EXERCISE PROMPT: Beginning with the line that contains "Image resolution: width=390, height=1579." in the material below, print each line exactly until the line that contains "ANPASSEN (195, 891)" has been printed, then stop.

DATA FOR THIS EXERCISE:
=====

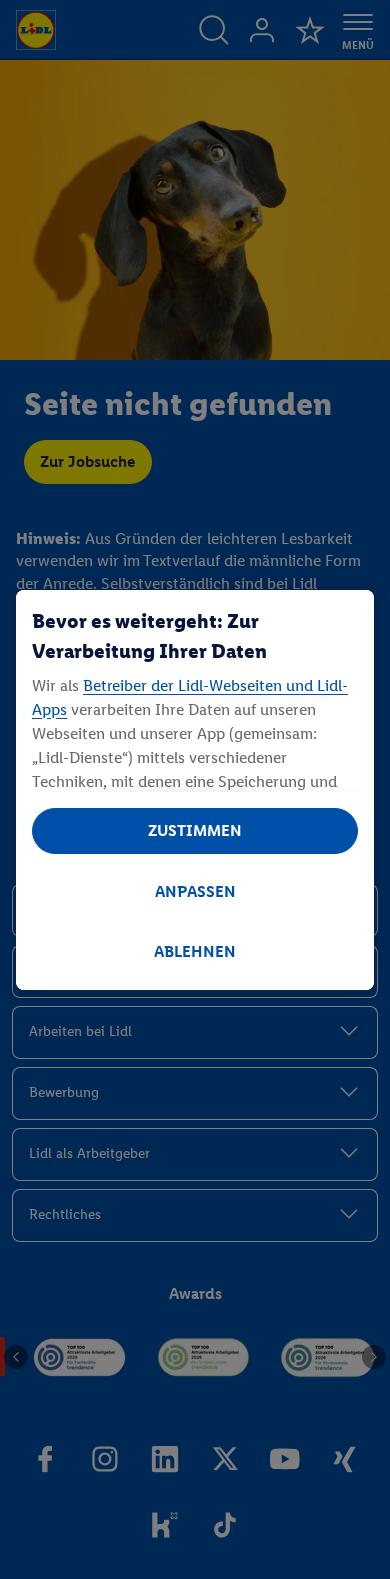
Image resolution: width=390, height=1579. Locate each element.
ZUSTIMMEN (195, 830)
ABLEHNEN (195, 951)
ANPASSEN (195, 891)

=====

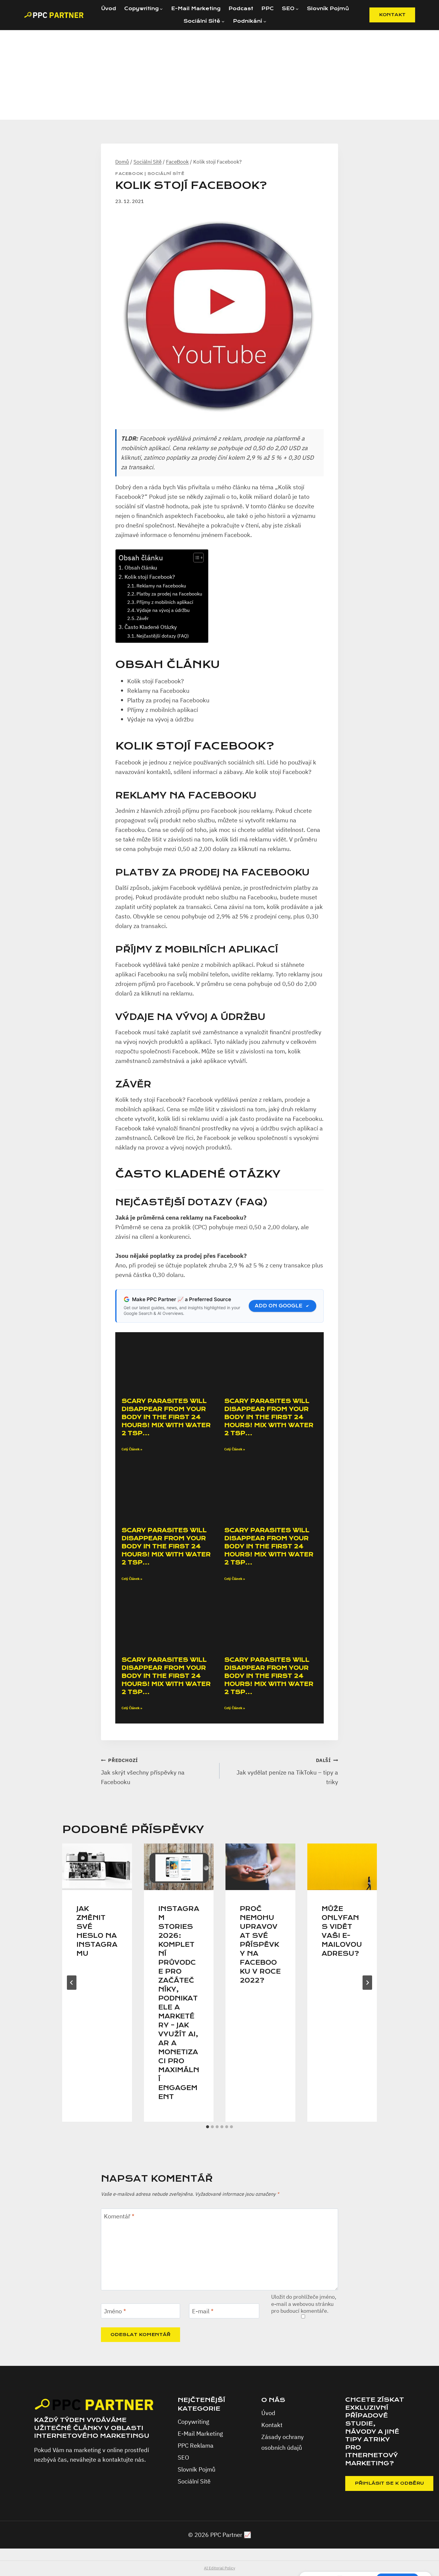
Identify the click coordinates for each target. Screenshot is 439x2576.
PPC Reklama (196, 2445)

=====

EXERCISE OUTPUT:
Image resolution: width=390, height=1579. Locate each element.
ZUSTIMMEN (195, 830)
ABLEHNEN (195, 951)
ANPASSEN (195, 891)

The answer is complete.